Too Loud A Solitude
Raining, gloomy day, too messy to go anywhere so spent the whole day reading Bohumil Hrabal’s Too Loud A Solitude, it’s maybe the first time that I finished the same book in Chinese and English within one day, and wish I could learn Czech the language in an eye to read the original…
Using Hrabal’s own words, I pop a beautiful sentence into my mouth and suck it like a liqueur until the thought dissolves in me like alcohol, infusing brain and heart and coursing on through the veins to the root of each blood vessel!
Hrabal will forgive my speechlessness with awe…
“For thirty-five years now I’ve been in wastepaper, and it’s my love story. For thirty-five years I’ve been compacting wastepaper and books, smearing myself with letters until I’ve come to look like my encyclopedias–and a good three tons of them I’ve compacted over the years. I’m a jug filled with water both magic and plain: I have only to lean over and a stream of beautiful thoughts flows out of me. My education has been so unwitting I can’t quite tell which of my thoughts come from me and which from my books, but that’s how I’ve stayed attuned to myself and the world around me for the past thirty-five tears. Because when I read, I don’t really read; I pop a beautiful sentence into my mouth and suck it like a liqueur until the thought dissolves in me like alcohol, infusing brain and heart and coursing on through the veins to the root of each blood vessel. In an average month I compact two tons of books, but to muster the strength for my godly labors I’ve drunk so much beer over the pasty thirty-five years that it could fill an Olympic pool, and entire fish hatchery. Such wisdom as I have has come to me unwittingly, and I look on my brain as a mass of hydraulically compacted thoughts, a bale of ideas, and my head as a smooth, shiny Aladdin’s lamp. How much more beautiful it must have been in the days when the only place a thought could make its mark was the human brain and anybody wanting to squelch ideas had to compact human heads, but even that wouldn’t have helped, because real thoughts come from outside and travel with us like the noodle soup we take to work; in other words, inquisitors burn books in vain. If a book has anything to say, it burns with a quiet laugh, because any book worth its salt points up and out of itself. I’ve just bought one of those minuscule adder-subtractor-square-rooters, a tiny little contraption no bigger than a wallet, and after screwing up my courage I pried open the back with a screwdriver, and was I shocked and tickled to find nothing but an even tinier contraption–smaller than a postage stamp and thinner than ten pages of a book–that and air, air charged with mathematical variations. When my eye lands on a real book and looks past the printed word, what it sees is disembodied thoughts flying through air, gliding on air, living off air, returning to air, because in the end everything is air, just as the host is and is not the blood of Christ.”

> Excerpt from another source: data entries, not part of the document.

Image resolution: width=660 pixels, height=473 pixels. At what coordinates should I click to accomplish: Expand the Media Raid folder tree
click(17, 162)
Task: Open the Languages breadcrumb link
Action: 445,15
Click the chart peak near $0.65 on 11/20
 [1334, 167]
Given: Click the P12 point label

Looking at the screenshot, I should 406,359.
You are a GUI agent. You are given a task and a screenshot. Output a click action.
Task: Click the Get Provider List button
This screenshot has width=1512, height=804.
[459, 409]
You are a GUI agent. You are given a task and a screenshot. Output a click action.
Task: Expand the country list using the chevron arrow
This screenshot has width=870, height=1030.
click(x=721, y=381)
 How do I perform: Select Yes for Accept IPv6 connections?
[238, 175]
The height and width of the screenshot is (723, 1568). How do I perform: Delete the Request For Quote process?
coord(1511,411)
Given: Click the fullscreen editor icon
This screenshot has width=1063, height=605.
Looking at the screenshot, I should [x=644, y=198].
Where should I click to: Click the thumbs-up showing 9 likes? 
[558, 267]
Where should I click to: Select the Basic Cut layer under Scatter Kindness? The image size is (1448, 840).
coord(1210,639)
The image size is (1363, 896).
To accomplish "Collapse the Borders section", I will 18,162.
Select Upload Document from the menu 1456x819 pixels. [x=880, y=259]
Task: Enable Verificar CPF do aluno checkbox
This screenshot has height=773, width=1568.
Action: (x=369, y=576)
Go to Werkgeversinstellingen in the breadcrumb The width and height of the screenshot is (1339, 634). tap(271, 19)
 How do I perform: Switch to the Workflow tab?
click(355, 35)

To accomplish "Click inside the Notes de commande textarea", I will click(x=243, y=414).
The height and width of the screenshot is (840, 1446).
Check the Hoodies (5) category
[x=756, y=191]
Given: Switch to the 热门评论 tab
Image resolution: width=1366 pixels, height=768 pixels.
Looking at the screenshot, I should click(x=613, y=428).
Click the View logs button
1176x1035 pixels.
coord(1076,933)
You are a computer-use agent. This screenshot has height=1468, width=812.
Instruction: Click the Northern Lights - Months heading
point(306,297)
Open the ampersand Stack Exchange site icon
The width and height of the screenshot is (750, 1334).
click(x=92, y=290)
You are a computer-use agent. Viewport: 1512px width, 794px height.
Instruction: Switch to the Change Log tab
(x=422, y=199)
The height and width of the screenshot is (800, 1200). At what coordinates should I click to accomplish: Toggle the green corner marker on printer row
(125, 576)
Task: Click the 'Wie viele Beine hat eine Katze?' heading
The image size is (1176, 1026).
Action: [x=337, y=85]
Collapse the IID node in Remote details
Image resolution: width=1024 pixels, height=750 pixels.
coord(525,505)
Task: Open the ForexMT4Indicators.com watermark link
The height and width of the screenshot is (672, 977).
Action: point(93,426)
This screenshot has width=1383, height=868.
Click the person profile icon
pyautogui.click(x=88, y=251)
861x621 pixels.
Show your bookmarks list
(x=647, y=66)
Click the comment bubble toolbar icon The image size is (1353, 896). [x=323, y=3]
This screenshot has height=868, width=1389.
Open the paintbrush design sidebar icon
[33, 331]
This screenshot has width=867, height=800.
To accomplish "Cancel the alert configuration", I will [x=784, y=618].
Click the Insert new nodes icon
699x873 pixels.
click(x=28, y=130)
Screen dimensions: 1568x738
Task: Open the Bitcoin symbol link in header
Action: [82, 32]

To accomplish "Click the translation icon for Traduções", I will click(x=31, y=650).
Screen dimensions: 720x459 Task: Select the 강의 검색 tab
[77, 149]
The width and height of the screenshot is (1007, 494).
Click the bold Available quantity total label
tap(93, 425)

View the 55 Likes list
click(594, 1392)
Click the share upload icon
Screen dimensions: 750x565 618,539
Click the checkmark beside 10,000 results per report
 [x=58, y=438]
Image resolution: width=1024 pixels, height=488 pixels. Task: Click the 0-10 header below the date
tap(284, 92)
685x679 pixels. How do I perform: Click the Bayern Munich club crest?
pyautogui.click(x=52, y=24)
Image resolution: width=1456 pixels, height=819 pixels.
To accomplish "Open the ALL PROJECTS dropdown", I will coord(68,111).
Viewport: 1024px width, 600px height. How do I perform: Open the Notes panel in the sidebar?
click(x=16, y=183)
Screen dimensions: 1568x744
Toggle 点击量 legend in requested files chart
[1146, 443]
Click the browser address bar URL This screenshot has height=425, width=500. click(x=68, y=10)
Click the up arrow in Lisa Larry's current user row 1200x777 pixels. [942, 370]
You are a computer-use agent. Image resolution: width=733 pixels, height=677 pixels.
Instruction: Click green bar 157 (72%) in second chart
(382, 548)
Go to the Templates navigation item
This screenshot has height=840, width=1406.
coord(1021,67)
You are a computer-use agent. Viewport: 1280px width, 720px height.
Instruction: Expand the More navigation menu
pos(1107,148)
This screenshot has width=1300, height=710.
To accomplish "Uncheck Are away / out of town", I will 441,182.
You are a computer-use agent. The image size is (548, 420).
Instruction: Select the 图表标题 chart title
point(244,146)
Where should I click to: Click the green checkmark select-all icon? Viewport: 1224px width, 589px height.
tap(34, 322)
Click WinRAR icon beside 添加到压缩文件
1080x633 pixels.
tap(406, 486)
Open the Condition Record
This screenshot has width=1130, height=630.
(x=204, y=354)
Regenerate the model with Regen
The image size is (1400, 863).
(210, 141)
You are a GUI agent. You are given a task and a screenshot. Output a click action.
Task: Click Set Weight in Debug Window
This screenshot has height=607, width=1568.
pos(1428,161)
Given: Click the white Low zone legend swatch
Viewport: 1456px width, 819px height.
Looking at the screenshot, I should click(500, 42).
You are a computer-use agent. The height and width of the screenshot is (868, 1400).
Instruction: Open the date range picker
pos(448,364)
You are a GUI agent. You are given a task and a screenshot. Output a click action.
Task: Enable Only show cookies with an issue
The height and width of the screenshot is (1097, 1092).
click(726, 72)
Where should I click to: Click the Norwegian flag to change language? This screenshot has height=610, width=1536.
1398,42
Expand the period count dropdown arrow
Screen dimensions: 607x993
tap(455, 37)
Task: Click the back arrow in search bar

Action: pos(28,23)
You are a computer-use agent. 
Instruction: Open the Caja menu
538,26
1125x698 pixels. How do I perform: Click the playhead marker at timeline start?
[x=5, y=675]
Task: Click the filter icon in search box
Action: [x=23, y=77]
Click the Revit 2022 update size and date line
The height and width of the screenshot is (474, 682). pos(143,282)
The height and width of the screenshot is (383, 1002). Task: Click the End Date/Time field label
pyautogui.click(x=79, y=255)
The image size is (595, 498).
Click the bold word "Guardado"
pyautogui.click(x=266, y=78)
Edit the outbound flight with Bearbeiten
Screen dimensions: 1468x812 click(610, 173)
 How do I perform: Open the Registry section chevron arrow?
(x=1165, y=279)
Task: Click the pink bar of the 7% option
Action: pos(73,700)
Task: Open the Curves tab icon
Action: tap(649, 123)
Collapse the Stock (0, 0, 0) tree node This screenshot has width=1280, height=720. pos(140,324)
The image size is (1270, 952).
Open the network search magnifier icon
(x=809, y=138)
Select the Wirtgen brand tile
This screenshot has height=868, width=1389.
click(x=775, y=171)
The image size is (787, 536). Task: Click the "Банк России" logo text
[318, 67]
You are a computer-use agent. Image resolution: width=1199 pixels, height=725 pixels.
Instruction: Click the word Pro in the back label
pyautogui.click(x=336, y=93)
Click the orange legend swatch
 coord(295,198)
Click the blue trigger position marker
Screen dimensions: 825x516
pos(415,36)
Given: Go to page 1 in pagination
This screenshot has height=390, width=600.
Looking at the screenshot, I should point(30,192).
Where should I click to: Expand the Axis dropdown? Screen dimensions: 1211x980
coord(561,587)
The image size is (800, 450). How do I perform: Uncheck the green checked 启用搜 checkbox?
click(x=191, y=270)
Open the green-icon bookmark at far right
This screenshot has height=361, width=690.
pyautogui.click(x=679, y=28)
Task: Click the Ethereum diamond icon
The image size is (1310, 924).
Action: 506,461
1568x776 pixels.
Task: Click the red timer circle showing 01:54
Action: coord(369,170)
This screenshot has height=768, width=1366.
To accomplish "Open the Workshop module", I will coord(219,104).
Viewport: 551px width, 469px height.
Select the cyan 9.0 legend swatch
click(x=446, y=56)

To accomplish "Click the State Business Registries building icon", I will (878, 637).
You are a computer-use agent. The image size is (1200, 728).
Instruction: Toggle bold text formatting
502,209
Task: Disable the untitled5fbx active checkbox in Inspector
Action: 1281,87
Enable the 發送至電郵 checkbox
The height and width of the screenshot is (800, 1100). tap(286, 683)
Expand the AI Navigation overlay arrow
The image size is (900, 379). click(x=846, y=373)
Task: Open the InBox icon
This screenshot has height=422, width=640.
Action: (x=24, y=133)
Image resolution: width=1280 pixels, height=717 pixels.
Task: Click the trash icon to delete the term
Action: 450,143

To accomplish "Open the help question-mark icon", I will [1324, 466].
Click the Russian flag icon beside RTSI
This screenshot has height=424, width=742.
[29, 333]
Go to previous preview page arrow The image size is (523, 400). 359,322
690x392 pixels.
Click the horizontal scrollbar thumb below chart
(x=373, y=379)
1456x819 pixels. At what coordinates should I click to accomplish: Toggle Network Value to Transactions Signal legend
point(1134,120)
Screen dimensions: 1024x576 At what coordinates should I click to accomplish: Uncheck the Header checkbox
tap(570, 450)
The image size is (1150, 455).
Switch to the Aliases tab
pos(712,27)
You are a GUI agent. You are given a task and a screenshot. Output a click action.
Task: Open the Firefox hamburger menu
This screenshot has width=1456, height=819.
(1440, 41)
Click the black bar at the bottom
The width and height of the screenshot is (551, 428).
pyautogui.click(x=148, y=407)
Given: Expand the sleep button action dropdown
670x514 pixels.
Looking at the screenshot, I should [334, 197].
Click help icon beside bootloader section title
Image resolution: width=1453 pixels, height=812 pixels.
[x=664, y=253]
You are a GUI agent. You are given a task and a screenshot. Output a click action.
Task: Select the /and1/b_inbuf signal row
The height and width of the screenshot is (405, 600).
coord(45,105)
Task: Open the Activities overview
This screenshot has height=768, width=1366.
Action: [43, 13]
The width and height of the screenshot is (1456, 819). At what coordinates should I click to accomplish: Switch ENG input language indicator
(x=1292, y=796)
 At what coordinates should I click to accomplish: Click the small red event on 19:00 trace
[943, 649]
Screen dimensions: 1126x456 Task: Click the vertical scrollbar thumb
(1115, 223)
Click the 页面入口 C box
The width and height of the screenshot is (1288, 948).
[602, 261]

“I had begun to understand the beauty of destruction, and I loaded more and more freight cars, and more and more trains left the station heading west at one crown per kilogram, and as I stood there staring after the red lantern hanging from the last car, as I stood there leaning on a lamppost like Leonardo da Vinci, who stood leaning on a column and looking on while French soldiers used his statue for target practice, shooting away horse and rider bit by bit, I thought how Leonardo, like me, standing and witnessing such horrors with complete composure, had realized even then that neither the heavens are humane nor is any man with a head on his shoulders.”
“I saw Jesus as a playboy and Lao-tze as an old gland-abandoned bachelor; I saw Jesus raising an imperious arm to damn his enemies and Lao-tze lowering his arms like broken wings; I saw Jesus as a romantic, Lao-tze as a classicist, Jesus as the flow, Lao-tze as the ebb . . . Jesus as progressus ad futurum, Lao-tze as regressus ad originem.”
“And everything I see in this world, it all moves backward and forward at the same time, like a blacksmith’s bellows, like everything in my press, turning in its opposite at the commend of red and green buttons, and that’s what makes the world go round. I have been compacting wastepaper for thirty-five years, a job that ought to require not only a good classical education, preferably on the university level, but also a divinity degree, because in my profession spiral and circle come together and progressus ad futurum meets regressus ad originem, and I experience it all firsthand: I, unhappily happy with my unwitting education, ruminate on progressus ad futurum meeting regressus ad originem for relaxation, the way some people read the Prague Evening News.”
“It never ceased to amaze me, until suddenly one day I felt beautiful and holy for having had the courage to hold on to my sanity after all I’d seen and been through, body and soul, in too loud a solitude, and slowly I came to the realization that my work was hurtling me headlong into an infinite field of omnipotence.”